LG / game / PEGASUS SWING
REVIEW
Pegasus Swing is a one-button physics toy that runs out of rope quickly.
Omshy's casual swing-physics game on LG webOS asks for a single button and gives back a few short pendulums of fun — pleasant on the couch, thin past the first evening.
BY THE APP COMRADE DESK · MAY 11, 2026 · 2 MIN READ
Pegasus Swing is the kind of game that justifies its existence in the first thirty seconds and then asks what else it’s supposed to do. A winged horse, a rope, a single button — Omshy’s casual physics game on LG webOS strips the genre down to one verb and trusts the swing to carry the rest. For a couch session with a Magic Remote in hand, it mostly works.
The mechanics are honest. Hold the button to stay tethered, release to fly, and let momentum decide whether you catch the next anchor or fall short. There’s a real pleasure in nailing a long arc on the first try, and the game is wisely short — courses run a couple of minutes, a missed release restarts you a few seconds back, and there’s no menu in the way of the next attempt.
What there isn’t is depth. The swing physics are the game, the first hour is the curve, and the second hour is the same curve at a steeper angle. As a free, no-ads diversion on a TV most people use for streaming, that’s a fair trade. As a game you’ll come back to next weekend, less so.
Pegasus Swing is what happens when a single physics verb tries to carry a whole TV game; it almost does.
FEATURES
Pegasus Swing is a casual one-input physics game from Omshy Inc., free on the LG Content Store. The premise is in the title — you pilot a winged Pegasus by releasing and re-attaching a rope, swinging from anchor to anchor across a side-scrolling course. Timing the release is the entire game.
The control surface is one button on the Magic Remote (or the directional-pad's center click). Hold to stay attached, release to fly, and the next anchor point catches you if your arc is right. Levels add gaps, moving anchors, and obstacles that punish a late release. There are no menus to learn, no upgrade trees, no in-app purchases visible at launch.
Presentation is bright, flat-shaded, and forgiving — cartoon Pegasus, painted backdrops, a small handful of looping music cues. Sessions are short by design: a course takes a couple of minutes, a fail restarts at the last anchor.
MISSION ACCOMPLISHED
The single-verb design is the right call for a TV game. Sofa-distance play with one finger means anyone in the room can pick up the remote and immediately understand the loop. The swing physics feel honest — momentum carries the way you'd expect, and a clean release lands a satisfying arc.
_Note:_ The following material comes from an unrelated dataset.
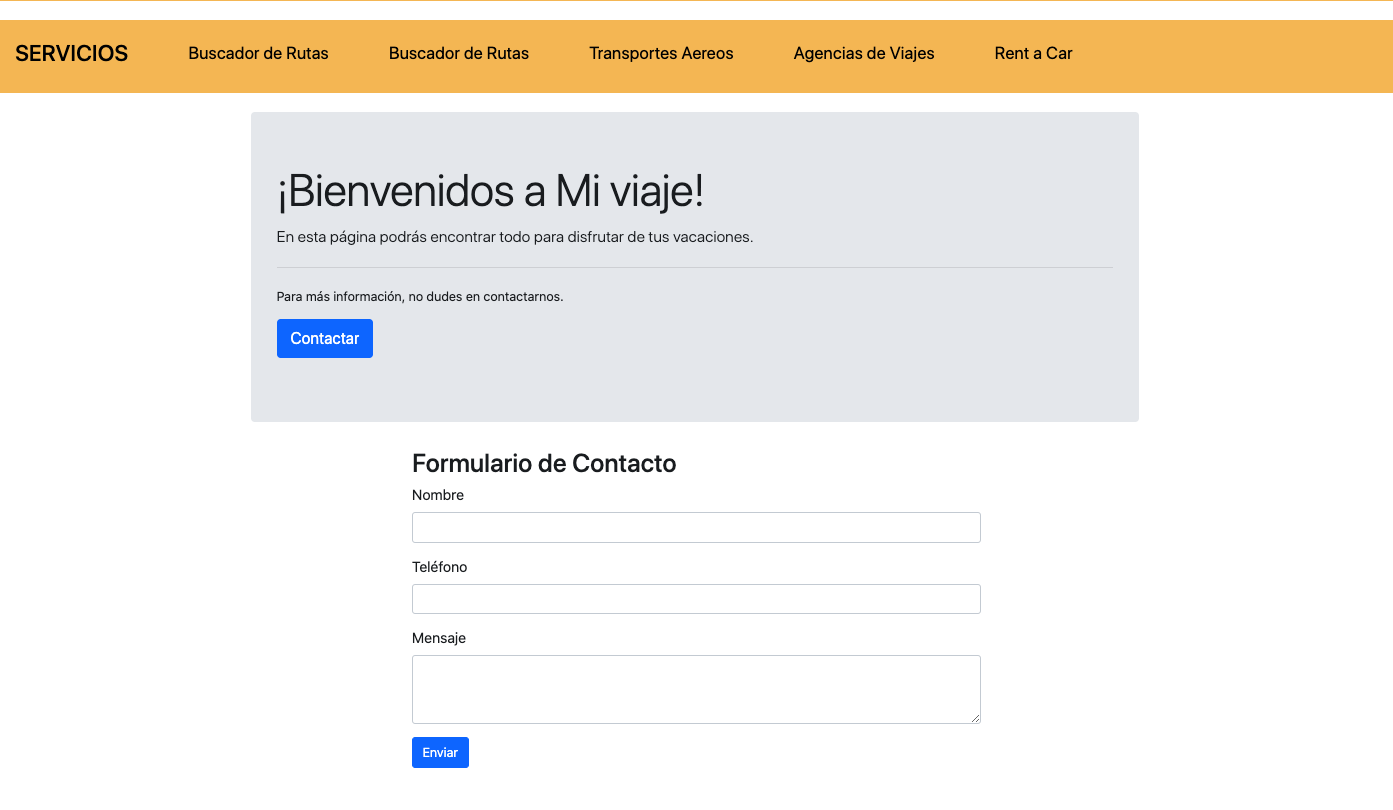The height and width of the screenshot is (810, 1393).
Task: Select the Rent a Car menu item
Action: 1033,53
Free with no ads or IAP at install is genuinely rare in the LG webOS casual-games shelf, where shovelware with banner ads is the default. Omshy keeps the screen clean.
ROOM TO IMPROVE
The variety runs out fast. Once you've internalised the rhythm of release-and-catch, the later levels lean on tighter timing rather than new mechanics, and a swing-physics game without a second verb starts to feel like a metronome with consequences. A grapple length you could modulate, or a directional steer mid-flight, would extend the runway.
Latency on Magic Remote input is fine on recent webOS hardware but noticeably softer on older LG TVs, where the press-to-release window feels a frame or two slower than the visual cue suggests. There's no settings panel to tune it.
CONCLUSION
Install Pegasus Swing for a free evening with the family or a coffee-break distraction between streaming sessions. Don't expect it to hold a returning audience. Omshy has a clean little physics toy here; the next version needs a second mechanic before the swing stops swinging.